Adrenocortical adenomas are benign tumors of the adrenal cortex that are extremely common (present in 1-10% of persons at autopsy). They should not be confused with adrenocortical "nodules", which are not true neoplasms. Adrenocortical adenomas are uncommon in patients younger than 30 years old, and have equal incidence in both sexes.[citation needed]
The clinical significance of these neoplasms is twofold. First, they have been detected as incidental findings with increasing frequency in recent years, due to the increasing use of CT scans and magnetic resonance imaging in a variety of medical settings. This can result in expensive additional testing and invasive procedures to rule out the slight possibility of an early adrenocortical carcinoma. Second, a minority (about 15%) of adrenocortical adenomas are "functional", meaning that they produce glucocorticoids, mineralcorticoids, and/or sex steroids, resulting in endocrine disorders such as Cushing's syndrome, Conn's syndrome (hyperaldosteronism), virilization of females, or feminization of males. Functional adrenocortical adenomas are surgically curable.[citation needed]

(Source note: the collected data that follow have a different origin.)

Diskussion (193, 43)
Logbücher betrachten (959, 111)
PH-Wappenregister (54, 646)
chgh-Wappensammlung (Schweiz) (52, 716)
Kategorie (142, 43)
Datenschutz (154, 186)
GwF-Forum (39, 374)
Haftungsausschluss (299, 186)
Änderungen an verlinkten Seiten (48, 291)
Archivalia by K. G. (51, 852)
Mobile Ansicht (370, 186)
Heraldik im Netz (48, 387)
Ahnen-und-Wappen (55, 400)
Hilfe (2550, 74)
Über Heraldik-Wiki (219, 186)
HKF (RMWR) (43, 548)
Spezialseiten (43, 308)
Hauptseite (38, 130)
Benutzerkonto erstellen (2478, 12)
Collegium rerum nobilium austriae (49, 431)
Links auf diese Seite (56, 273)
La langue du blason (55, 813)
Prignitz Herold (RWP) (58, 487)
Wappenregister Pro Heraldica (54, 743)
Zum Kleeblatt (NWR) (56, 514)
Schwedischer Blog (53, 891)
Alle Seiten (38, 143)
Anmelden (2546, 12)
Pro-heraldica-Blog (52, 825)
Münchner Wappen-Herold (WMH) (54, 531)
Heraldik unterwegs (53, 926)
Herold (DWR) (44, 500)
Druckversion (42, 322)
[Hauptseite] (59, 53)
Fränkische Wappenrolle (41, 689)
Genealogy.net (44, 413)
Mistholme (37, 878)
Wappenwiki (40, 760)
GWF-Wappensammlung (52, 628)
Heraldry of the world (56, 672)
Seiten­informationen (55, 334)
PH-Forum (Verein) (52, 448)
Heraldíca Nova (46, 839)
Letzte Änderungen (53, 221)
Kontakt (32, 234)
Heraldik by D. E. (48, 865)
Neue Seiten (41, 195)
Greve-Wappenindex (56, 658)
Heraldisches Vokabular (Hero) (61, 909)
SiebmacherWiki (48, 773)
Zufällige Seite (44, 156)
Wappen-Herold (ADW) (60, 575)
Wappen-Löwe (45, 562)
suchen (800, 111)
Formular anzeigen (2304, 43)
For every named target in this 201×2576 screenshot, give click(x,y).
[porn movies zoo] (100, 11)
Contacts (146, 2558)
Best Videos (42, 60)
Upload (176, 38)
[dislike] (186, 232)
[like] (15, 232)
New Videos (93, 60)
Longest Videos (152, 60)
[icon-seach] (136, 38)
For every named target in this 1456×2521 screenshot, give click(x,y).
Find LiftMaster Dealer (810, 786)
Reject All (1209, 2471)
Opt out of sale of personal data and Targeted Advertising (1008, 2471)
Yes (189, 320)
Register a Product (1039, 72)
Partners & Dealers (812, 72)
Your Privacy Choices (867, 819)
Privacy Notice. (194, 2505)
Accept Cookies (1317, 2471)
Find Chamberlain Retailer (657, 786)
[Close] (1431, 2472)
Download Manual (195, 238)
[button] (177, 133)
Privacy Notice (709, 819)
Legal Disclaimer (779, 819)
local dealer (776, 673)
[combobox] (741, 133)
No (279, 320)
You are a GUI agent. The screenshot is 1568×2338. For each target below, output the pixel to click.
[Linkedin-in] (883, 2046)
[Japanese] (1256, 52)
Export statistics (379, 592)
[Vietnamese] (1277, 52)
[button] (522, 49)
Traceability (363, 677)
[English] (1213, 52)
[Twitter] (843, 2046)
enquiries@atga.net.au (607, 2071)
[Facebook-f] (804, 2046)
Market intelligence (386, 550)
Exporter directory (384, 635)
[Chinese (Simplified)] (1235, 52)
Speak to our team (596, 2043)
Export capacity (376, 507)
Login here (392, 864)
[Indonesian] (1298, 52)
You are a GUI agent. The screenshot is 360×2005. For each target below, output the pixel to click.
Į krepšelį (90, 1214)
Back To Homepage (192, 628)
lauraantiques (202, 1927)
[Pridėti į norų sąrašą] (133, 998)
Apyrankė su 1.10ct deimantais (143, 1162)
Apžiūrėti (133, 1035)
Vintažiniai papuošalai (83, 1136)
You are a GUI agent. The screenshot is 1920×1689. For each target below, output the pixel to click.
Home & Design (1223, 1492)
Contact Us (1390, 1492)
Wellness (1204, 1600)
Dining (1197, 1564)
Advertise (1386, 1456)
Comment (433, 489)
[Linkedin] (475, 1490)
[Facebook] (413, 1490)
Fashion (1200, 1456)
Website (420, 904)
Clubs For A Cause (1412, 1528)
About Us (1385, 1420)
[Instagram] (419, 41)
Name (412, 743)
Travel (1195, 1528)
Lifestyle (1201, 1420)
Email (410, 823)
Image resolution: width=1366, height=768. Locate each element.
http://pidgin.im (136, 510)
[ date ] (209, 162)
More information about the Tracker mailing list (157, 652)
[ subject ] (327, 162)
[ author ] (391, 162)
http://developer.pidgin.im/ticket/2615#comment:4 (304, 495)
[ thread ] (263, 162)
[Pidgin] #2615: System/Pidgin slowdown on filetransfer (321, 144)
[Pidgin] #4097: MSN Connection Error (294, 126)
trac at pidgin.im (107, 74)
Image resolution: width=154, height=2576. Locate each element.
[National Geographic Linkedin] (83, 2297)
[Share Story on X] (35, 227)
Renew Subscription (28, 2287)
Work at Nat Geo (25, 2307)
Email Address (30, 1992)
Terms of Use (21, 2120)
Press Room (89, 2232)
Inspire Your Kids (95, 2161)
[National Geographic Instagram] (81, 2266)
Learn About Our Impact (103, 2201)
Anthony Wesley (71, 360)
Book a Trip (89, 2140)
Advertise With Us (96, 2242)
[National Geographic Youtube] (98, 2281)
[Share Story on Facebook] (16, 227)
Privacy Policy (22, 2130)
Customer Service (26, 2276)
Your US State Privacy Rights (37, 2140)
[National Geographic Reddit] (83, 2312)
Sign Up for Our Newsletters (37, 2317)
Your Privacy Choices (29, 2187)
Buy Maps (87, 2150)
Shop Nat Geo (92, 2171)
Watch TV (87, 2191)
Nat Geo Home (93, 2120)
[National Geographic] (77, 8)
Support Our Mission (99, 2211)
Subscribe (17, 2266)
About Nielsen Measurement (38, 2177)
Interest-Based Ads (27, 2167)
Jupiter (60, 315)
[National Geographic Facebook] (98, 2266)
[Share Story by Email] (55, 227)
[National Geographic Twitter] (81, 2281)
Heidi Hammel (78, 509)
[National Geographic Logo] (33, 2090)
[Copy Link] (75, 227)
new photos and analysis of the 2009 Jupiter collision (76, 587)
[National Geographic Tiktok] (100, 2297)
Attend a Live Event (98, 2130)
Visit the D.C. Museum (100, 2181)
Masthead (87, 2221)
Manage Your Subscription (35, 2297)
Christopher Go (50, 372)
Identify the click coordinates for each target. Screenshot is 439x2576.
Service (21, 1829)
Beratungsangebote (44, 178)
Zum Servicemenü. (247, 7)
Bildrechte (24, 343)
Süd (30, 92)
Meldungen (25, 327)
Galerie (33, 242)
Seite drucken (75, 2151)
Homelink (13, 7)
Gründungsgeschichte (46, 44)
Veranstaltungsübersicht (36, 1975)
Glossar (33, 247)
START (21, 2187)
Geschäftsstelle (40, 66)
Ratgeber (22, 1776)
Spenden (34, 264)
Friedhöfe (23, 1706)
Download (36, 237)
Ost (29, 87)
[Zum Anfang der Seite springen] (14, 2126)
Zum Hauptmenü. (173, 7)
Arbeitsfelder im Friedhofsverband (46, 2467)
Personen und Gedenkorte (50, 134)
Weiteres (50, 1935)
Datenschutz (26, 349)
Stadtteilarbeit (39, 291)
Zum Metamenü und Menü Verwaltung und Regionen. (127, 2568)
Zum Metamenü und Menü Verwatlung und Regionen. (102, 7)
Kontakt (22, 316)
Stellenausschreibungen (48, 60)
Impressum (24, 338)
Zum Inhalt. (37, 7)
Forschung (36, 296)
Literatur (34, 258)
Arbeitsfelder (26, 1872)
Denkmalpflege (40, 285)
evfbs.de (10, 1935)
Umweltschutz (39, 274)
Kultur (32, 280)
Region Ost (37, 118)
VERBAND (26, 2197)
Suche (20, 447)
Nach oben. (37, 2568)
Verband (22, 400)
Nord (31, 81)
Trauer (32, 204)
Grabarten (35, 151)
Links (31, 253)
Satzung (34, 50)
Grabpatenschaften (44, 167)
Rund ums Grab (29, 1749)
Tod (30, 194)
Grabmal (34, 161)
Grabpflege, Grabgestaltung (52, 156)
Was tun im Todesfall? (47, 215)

Most of the adrenocortical adenomas are less than 2 cm in greatest dimension and less than 50 gram in weight. However, size and weight of the adrenal cortical tumors are no longer considered to be a reliable sign of benignity or malignancy. Grossly, adrenocortical adenomas are encapsulated, well-circumscribed, solitary tumors with solid, homogeneous yellow-cut surface. Necrosis and hemorrhage are rare findings.[citation needed]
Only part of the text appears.